Brief ▸ As soon as the line containing "The height and width of the screenshot is (415, 1024)." appears, copy it and every following line word for word until the records end.

Information supplied ▸

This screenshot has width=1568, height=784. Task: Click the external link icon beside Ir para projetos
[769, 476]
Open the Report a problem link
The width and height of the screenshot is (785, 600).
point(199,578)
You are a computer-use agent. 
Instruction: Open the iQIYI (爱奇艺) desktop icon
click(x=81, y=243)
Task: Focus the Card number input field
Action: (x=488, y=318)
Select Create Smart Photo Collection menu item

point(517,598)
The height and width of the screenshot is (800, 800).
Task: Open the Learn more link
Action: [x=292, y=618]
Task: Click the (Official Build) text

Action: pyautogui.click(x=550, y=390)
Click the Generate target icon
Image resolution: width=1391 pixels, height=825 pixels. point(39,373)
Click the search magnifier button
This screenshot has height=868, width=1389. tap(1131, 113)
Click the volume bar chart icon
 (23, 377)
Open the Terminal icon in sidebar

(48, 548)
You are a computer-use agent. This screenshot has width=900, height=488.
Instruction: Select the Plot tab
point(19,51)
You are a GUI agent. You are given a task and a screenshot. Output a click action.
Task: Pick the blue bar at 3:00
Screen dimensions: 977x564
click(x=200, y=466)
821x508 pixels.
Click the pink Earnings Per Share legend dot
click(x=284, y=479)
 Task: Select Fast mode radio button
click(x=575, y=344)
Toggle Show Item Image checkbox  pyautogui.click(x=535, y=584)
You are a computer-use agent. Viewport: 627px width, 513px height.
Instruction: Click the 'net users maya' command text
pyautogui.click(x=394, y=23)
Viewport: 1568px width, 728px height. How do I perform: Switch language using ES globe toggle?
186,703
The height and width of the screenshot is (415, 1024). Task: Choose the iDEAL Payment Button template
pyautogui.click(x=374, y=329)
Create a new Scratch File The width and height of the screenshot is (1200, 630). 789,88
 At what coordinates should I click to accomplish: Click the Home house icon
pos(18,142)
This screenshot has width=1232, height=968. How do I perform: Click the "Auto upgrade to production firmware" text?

Output ▸
The height and width of the screenshot is (415, 1024). Task: Choose the iDEAL Payment Button template
pyautogui.click(x=374, y=329)
Create a new Scratch File The width and height of the screenshot is (1200, 630). 789,88
 At what coordinates should I click to accomplish: Click the Home house icon
pos(18,142)
This screenshot has width=1232, height=968. How do I perform: Click the "Auto upgrade to production firmware" text?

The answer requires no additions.